An intuitive real life example of a binomial distribution and how to simulate it in R: Learn it once, use it everyday

Learn. It is all about success and failure.

What are binomial distributions and why are they so useful?

When we repeat a set of events like 10 times coin flipping and each single event in a set has two possible outcomes (head or tails) think about Binomial distributions. Each single event here is known as a Bernoulli Trial.

Bi- in binomial distributions refers to the two outcomes usually described as Success or no Success. A “yes” or “no”.

Probability distributions in general are used to predict future events and often based on nasty looking mathematical formulas. But, there is also a beautiful thing here. For example the specific binomial distribution mathematical function can be used to predict the outcomes of any real life event which has two outcomes.

Let’s start with a simple example.

Why is this interesting?

For example, playing with the coins, the two possibilities are getting heads (success) or tails (no success). And let’s say you have a of e.g. 50 times coin flipping. We can repeat this set as many times as we like and record how many times we got heads (success) in each repetition.

And if plot the results we will have a probability distribution plot. And if you make enough repetitions you will approach a binomial probability distribution curve. We will do this in a minute. But, first generate data to draw our plot.

We can use R to generate the data. We will generate random data from repeating set of 50-times coin flipping 100000 times and record the number of successes in each repetition.

rbinom() function can generate a given number of repeated (here 100.000) sets (50 times of coin flipping) of experiments. It requires 3 arguments.

rbinom(
n = number of repetitions = 100.000,
size = sample size = 50,
p = the probability of success (chance of throwing heads is 0.5))

R code can be used to find the exact probabilities.

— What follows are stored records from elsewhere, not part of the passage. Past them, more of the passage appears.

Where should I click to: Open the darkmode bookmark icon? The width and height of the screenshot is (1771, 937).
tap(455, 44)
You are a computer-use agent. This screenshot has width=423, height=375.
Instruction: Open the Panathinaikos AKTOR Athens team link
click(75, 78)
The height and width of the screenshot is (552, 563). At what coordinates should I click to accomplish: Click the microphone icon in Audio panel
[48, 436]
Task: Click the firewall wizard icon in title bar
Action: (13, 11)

Let’s compare the probabilities of getting more than 25, 35 or even 49 heads. You can combine rbinom with mean function to find the percentage of the events with a chosen outcome.

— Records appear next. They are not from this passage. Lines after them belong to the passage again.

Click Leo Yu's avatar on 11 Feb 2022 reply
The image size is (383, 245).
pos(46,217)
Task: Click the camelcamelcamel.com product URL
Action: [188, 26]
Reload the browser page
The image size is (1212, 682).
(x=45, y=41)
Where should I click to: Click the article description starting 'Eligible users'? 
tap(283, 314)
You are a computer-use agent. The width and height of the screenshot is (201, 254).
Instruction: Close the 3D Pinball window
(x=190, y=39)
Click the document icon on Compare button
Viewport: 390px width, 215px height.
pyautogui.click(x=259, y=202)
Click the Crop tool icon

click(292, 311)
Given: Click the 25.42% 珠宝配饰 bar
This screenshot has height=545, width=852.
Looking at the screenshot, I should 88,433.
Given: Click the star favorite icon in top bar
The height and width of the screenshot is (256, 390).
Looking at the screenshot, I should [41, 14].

# Probability of getting 25 or more heads
mean(rbinom(100000, 50, .5) >= 25)
## [1] 0.55734
# Probability of getting 35 or more heads
mean(rbinom(100000, 50, .5) >= 35)
## [1] 0.00358
# Probability of getting 49 or more heads
mean(rbinom(100000, 50, .5) >= 49)
## [1] 0

We found the probability of throwing 49 or more heads to be 0. But to be technically precise it is one in 375 trillion times (= \(1/((1/(2^{49}) + (1/2^{50})))\)).

Let’s visualize our simulation. The bars in red represents the sets which had 35 or more heads.

library(tidyverse) # ggplot2, dplyr, tidyr, readr, 
                   # purrr, tibble, stringr, forcats
library(viridis)

heads <- rbinom(100000, 50, 0.5)
heads <- data.frame(heads)
heads <- heads %>% mutate(events = ifelse(heads > 35, "> 35", "< 35"))
heads %>%  ggplot(aes(x=heads, fill = events)) + 
  geom_histogram(binwidth = 0.5) + 
  scale_fill_manual(values = c("black", "red")) +
  theme_classic() +
  theme(text = element_text(size = 18),
        legend.position = c(0.85, 0.85)) +
  labs(x = "Number of heads in 50 coin flips")

Binomial probability distributions help us to understand the likelihood of rare events and to set probable expected ranges.

The above plot illustrates if we randomly flip a coin 50 times, we will most likely get between 20 to 30 successes (heads) and events such as having more more than 35 successes (heads) out of 50 trials are very unlikely. The bars in red represents the sets which had 35 or more heads.

So what are all those will be useful for?

You can impress your friends with your ability to use binomial distributions to predict coin flipping outcomes, but let’s look at other real life applications of them.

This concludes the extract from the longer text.